A tredici anni, mio padre decise di mandarmi a una scuola militare, pensando che un po' di disciplina militare sarebbe stata utile. Non ero entusiasta, ma si rivelò essere la scelta giusta. Iniziai l’ottavo anno alla New York Military Academy, nella parte settentrionale dello stato di New York. Rimasi lì fino all’ultimo anno, e durante il percorso imparai molto sulla disciplina e sull’importanza di canalizzare l’aggressività in obiettivi concreti. Nell'ultimo anno, fui nominato capitano dei cadetti. Un insegnante in particolare ebbe un grande impatto su di me: Theodore Dobias, un ex sergente dei Marines, fisicamente molto duro e senza pietà. Se facevi qualcosa di sbagliato, ti puniva senza esitazione. Presto capii che non avrei mai avuto una chance contro di lui fisicamente. Alcuni compagni ci provarono e finirono male. Altri, più deboli, non dissero mai nulla. Io, invece, trovai una via di mezzo: lo rispettavo, ma non mi facevo intimidire. Divenni capace di fargli capire che apprezzavo la sua autorità, ma senza mai mostrargli debolezza. Alla fine, questo approccio ci fece andare d’accordo.

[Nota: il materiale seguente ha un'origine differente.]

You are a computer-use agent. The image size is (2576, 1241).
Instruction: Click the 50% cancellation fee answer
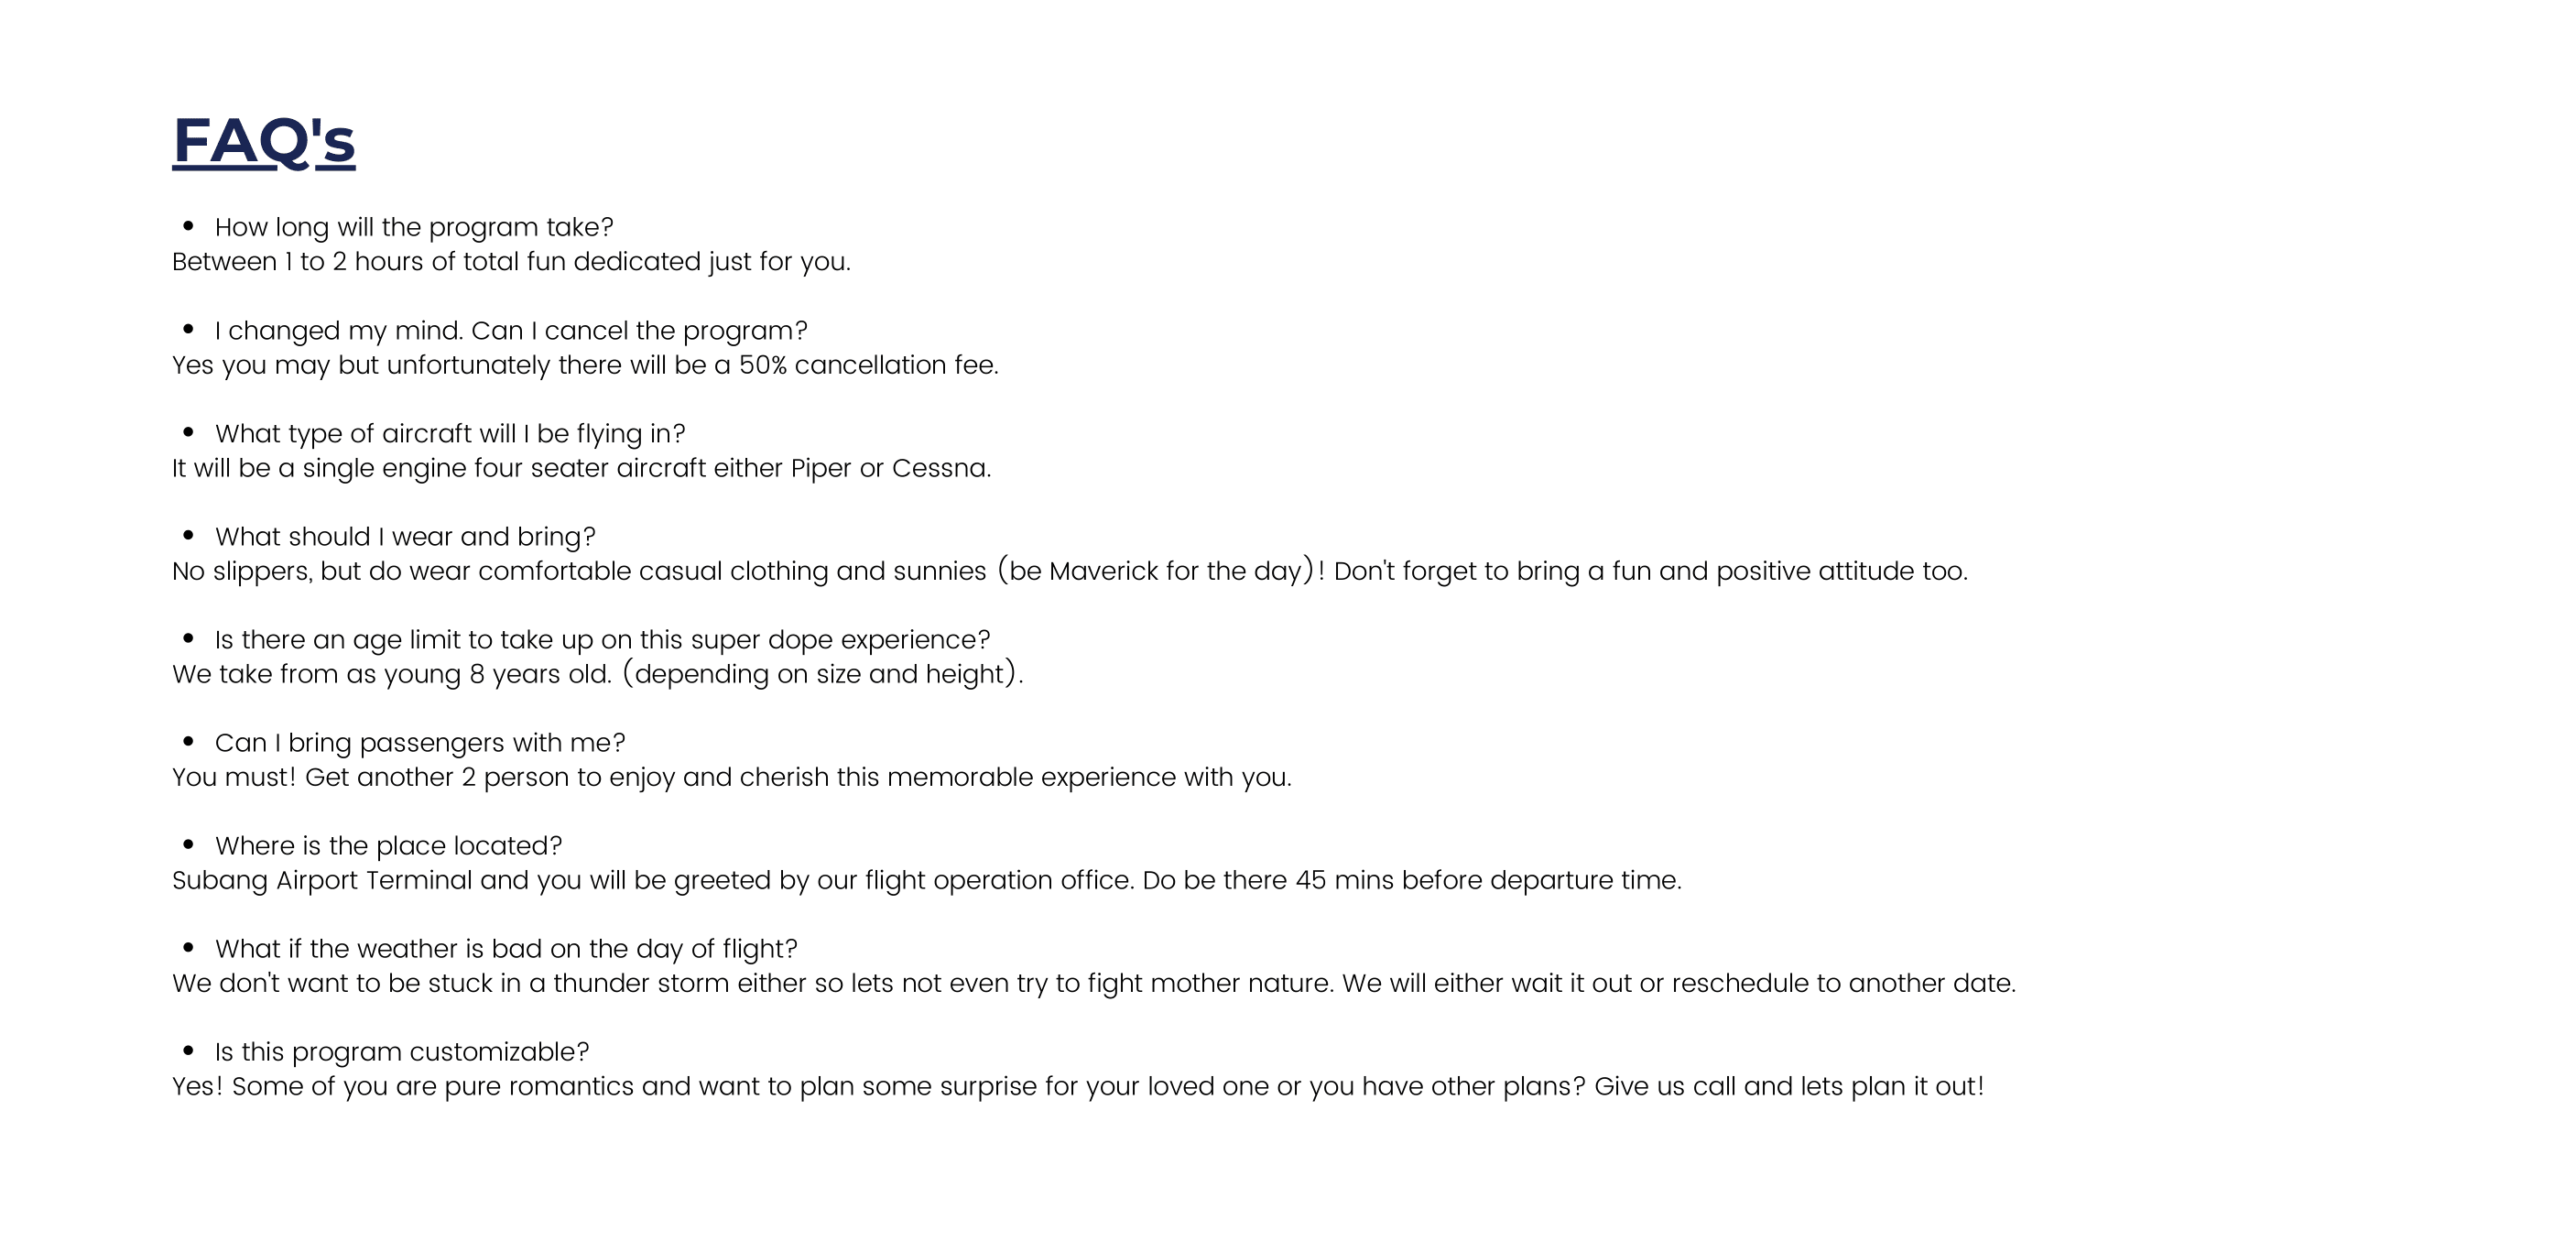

Per quanto riguarda gli studi, non ero certo un genio, e non posso dire che ci mettessi molto impegno. Fin da giovane capii che l'aspetto accademico era solo una fase preliminare rispetto a quello che sarebbe successo dopo la laurea. Sin da quando ero piccolo, andavo con mio padre sui cantieri, osservando il suo lavoro, a volte anche a caccia di bottiglie di soda da portare al negozio per qualche centesimo. Durante le vacanze scolastiche, lo seguivo per vedere come gestiva gli affari, parlando con appaltatori, visitando edifici e trattando nuovi siti. Mi resi conto ben presto che per avere successo nel suo campo, nell’immobiliare, bisognava essere duri e senza pietà. Per fare profitti, dovevi mantenere bassi i costi. Mio padre era un maestro in questo. Negociava con la stessa intensità con i fornitori di prodotti da ufficio e con i grandi appaltatori. La sua forza stava nel fatto che conosceva esattamente il valore di ogni lavoro. Se sapevi quanto costava un lavoro di impianti idraulici, ad esempio, sapevi anche quanto potevi trattare con l’appaltatore senza rischiare di farlo fallire. Se il lavoro costava 400.000 dollari, non cercavi di negoziare per 300.000, ma nemmeno ti lasciavi ingannare chiedendo 600.000.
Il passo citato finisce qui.